EXERCISE INSTRUCTIONS
From the top of the entries, reproduce each line exactly, stopping after the line that contains "The association (168, 2465)". Omit pictures.

Saved data entries:
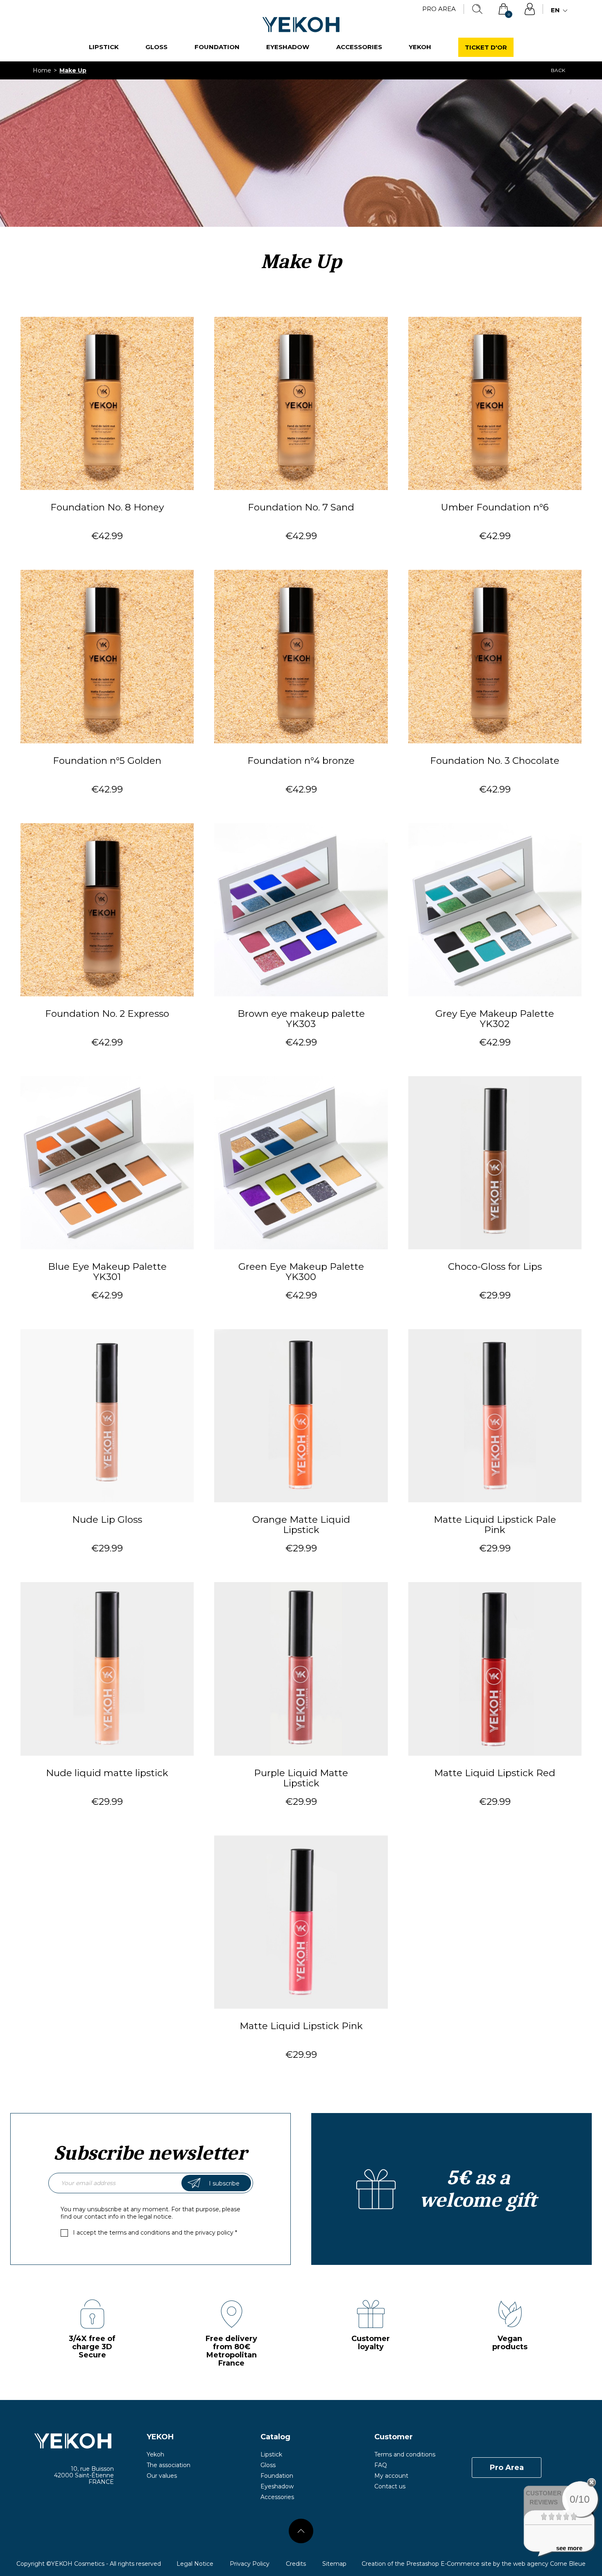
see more (569, 2547)
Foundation (217, 47)
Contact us (389, 2486)
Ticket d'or (486, 47)
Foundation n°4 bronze (301, 761)
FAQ (380, 2465)
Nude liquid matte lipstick (107, 1773)
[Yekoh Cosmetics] (65, 2441)
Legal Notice (195, 2563)
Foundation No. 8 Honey (107, 507)
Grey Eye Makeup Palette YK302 (494, 1019)
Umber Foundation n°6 (495, 507)
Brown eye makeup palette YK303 (301, 1019)
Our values (162, 2475)
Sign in (530, 9)
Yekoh (420, 47)
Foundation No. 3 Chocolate (494, 761)
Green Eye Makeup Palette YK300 (301, 1272)
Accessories (359, 47)
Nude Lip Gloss (107, 1520)
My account (391, 2475)
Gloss (156, 47)
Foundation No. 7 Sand (301, 507)
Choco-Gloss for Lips (495, 1267)
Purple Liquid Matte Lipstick (301, 1778)
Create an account (451, 2188)
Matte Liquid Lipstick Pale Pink (495, 1525)
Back (558, 70)
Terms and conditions (404, 2454)
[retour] (301, 2531)
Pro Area (439, 9)
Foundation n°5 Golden (107, 761)
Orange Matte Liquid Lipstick (301, 1525)
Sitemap (334, 2563)
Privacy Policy (249, 2563)
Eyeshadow (287, 47)
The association (168, 2465)
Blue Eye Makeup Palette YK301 (107, 1272)
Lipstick (104, 47)
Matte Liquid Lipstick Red (494, 1773)
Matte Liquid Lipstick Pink (301, 2026)
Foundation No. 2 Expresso (107, 1014)
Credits (296, 2563)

REPLY
see more (569, 2547)
Foundation (217, 47)
Contact us (389, 2486)
Ticket d'or (486, 47)
Foundation n°4 bronze (301, 761)
FAQ (380, 2465)
Nude liquid matte lipstick (107, 1773)
[Yekoh Cosmetics] (65, 2441)
Legal Notice (195, 2563)
Foundation No. 8 Honey (107, 507)
Grey Eye Makeup Palette YK302 (494, 1019)
Umber Foundation n°6 (495, 507)
Brown eye makeup palette YK303 (301, 1019)
Our values (162, 2475)
Sign in (530, 9)
Yekoh (420, 47)
Foundation No. 3 Chocolate (494, 761)
Green Eye Makeup Palette YK300 (301, 1272)
Accessories (359, 47)
Nude Lip Gloss (107, 1520)
My account (391, 2475)
Gloss (156, 47)
Foundation No. 7 Sand (301, 507)
Choco-Gloss for Lips (495, 1267)
Purple Liquid Matte Lipstick (301, 1778)
Create an account (451, 2188)
Matte Liquid Lipstick Pale Pink (495, 1525)
Back (558, 70)
Terms and conditions (404, 2454)
[retour] (301, 2531)
Pro Area (439, 9)
Foundation n°5 Golden (107, 761)
Orange Matte Liquid Lipstick (301, 1525)
Sitemap (334, 2563)
Privacy Policy (249, 2563)
Eyeshadow (287, 47)
The association (168, 2465)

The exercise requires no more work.